## Extracted entries:
☆ ☆ ☆ ☆
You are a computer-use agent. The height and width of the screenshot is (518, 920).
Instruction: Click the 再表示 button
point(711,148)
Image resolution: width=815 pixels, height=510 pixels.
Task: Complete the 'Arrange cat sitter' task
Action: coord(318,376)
☆ ☆ ☆ ☆
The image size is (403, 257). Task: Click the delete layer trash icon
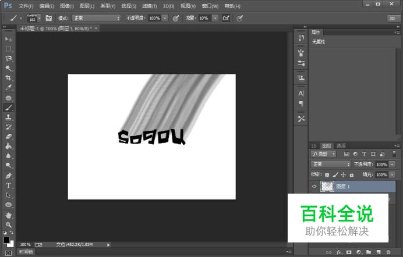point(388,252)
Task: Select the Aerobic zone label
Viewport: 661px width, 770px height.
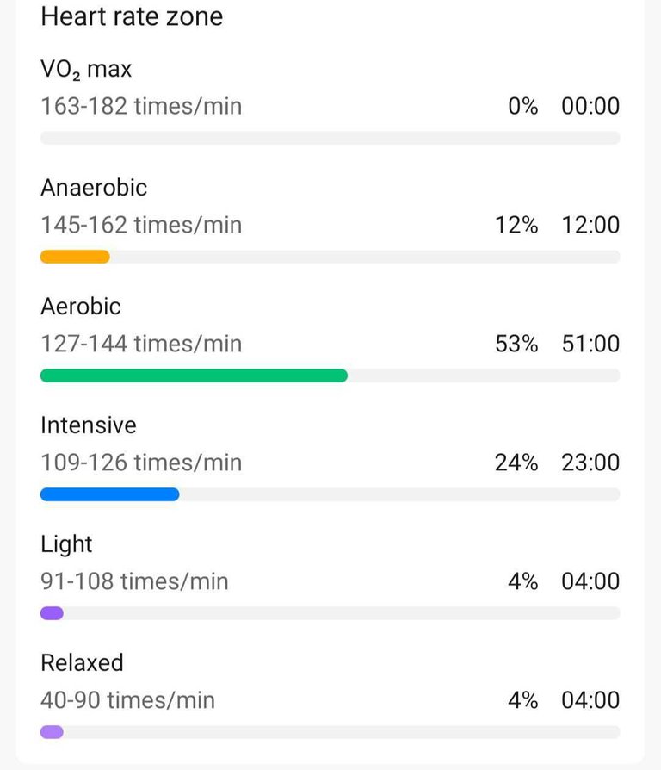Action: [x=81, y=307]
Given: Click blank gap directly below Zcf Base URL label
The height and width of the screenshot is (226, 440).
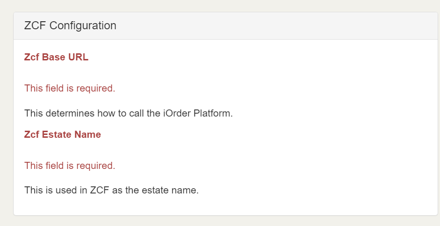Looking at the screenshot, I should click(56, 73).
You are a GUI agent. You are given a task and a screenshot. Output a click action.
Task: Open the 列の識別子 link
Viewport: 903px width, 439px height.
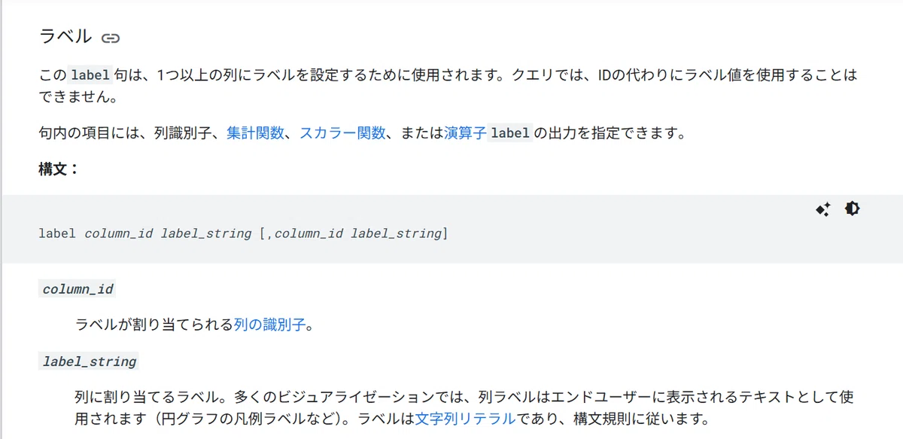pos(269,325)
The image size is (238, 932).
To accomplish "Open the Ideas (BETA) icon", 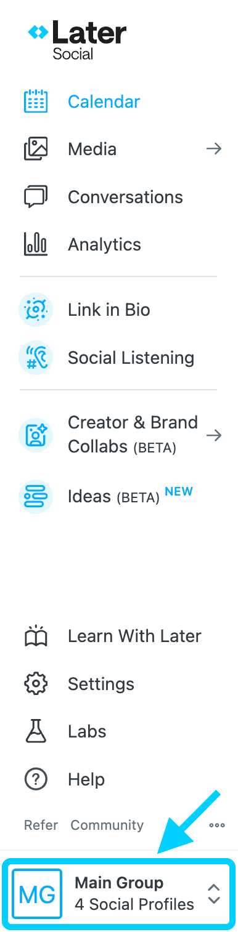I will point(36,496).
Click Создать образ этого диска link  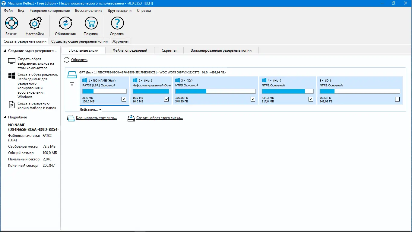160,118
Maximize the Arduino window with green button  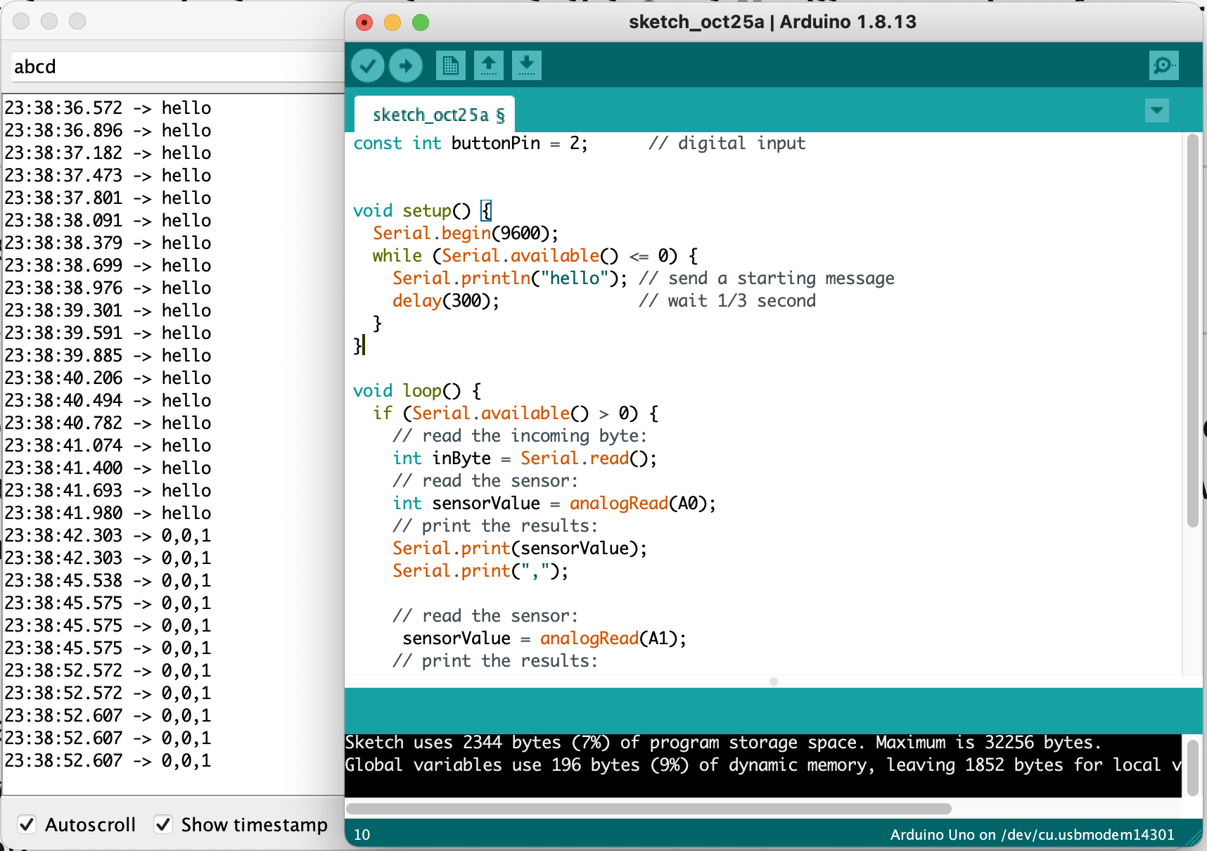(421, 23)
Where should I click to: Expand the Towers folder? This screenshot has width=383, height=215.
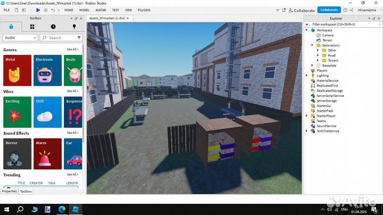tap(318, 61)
☆ ☆ ☆ ☆
## Task:
Return the lines of the listing where the string "label" appears.

## Result below:
Task: Select the Aerobic zone label
Given: Click blank gap directly below Zcf Base URL label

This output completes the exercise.